E nesse sentido, o diploma emanado pelo Governo introduziu, de facto, uma alteração no ordenamento jurídico, independentemente de saber – questão discutida nos acórdãos n.ºs 90/2004 e 218/2007 – se a cobrança coerciva de dívidas a pessoas coletivas públicas estava ou não já atribuída à jurisdição administrativa.
A entender-se, como se entendeu no acórdão n.º 218/2007, que as execuções instauradas com base em certidões de dívida emitidas pelo IFADAP estavam já cobertas pelo artigo 62.º, n.º 1, alínea c), do Estatuto dos Tribunais Administrativos e Fiscais de 1984, que remete para os tribunais tributários a competência para conhecer de cobrança coerciva de dívidas a entidades públicas, teria de concluir-se que o legislador operou uma alteração em matéria de competência dos tribunais tendo passado a atribuir a uma outra categoria de tribunais a competência que estava já deferida por lei aos tribunais tributários.
Mas esse mesmo efeito inovatório também ocorre caso se considere que aquela norma do artigo 62.º, n.º 1, alínea c), não tem um efeito prescritivo vinculativo por estar ainda dependente de lei que especialmente contemple essa competência. Isso porque, mesmo nessa eventualidade, o artigo 8.°, n.º 3, do Decreto-Lei n.° 31/94 veio subtrair à competência supletiva dos tribunais judiciais os litígios que são aí especificados e alterou, nessa medida, o ordenamento jurídico.
É indiferente, para aferir do caráter inovatório da norma, que a solução legal viesse a ser idêntica, caso a norma não tivesse sido emitida, por efeito da aplicação do artigo 14.º da Lei Orgânica dos Tribunais Judiciais. O ponto é que os processos executivos abrangidos pelo Decreto-Lei n.° 31/94 passaram a ter uma regra de competência específica anteriormente inexistente.

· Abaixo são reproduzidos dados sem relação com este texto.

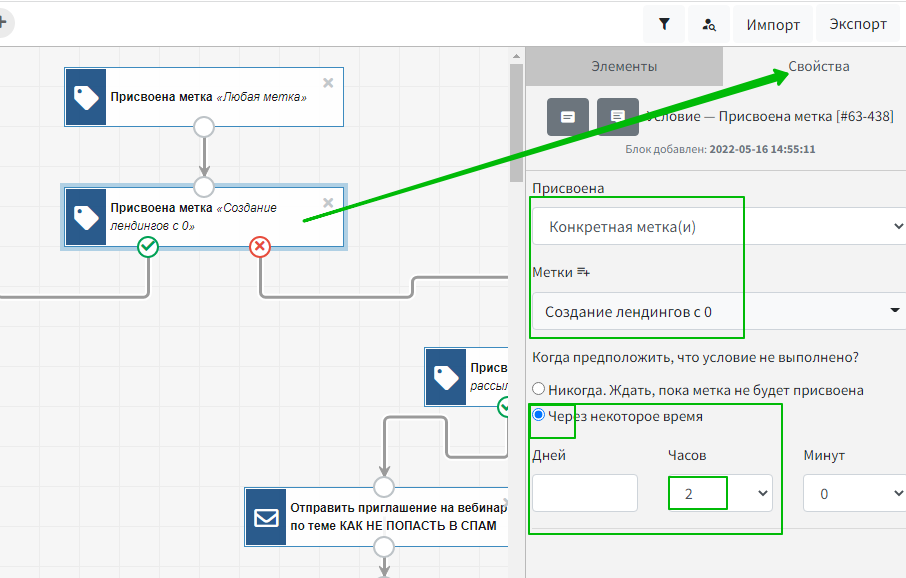906x578 pixels.
Task: Open the «Минут» minutes dropdown
Action: [x=853, y=493]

4. Bem se compreende, neste contexto, que possua um reduzido efeito prático, para a resolução do caso, a alteração resultante da revisão constitucional de 1989 quanto à definição do âmbito material da jurisdição administrativa e fiscal. Como ressalta da jurisprudência constitucional, o n.º 3 do artigo 212.º da Constituição, não visou estabelecer uma reserva absoluta de jurisdição no duplo sentido de os tribunais administrativos e fiscais só poderem julgar questões de direito administrativo e fiscal e só eles poderem julgar essas questões, sendo constitucionalmente admissíveis desvios desde que sejam materialmente fundados e respeitem o núcleo essencial de cada uma das jurisdições (por todos, o acórdão do Tribunal Constitucional n.º 211/2007). O que parece dever concluir-se é que o preceito constitucional visa consagrar os tribunais administrativos e fiscais (que antes eram de caráter facultativo) como tribunais comuns em matéria administrativa e fiscal.
Deste imperativo constitucional não resulta, no entanto, que o Governo deixe de poder emitir, sem autorização parlamentar, atos legislativos que atribuam a competência aos tribunais judiciais para o julgamento dos litígios emergentes das relações jurídicas administrativas e fiscais, desde que se limite a reproduzir o que consta de anterior texto legal emanado do órgão legislativo competente. Não obstante o relevante alcance da norma do artigo 212.º, n.º 3, da Constituição, nenhum motivo há para abandonar a jurisprudência constitucional que faz assentar o juízo de inconstitucionalidade orgânica, por violação de reserva de competência da Assembleia da República, no conteúdo inovatório do ato legislativo.
É essencialmente a verificação deste requisito, dada a natureza inovadora da norma do artigo 8.º, n.º 1, do Decreto-Lei n.º 31/94 relativamente ao regime vigente, que, no caso, conduz a um julgamento de inconstitucionalidade e à confirmação da decisão recorrida.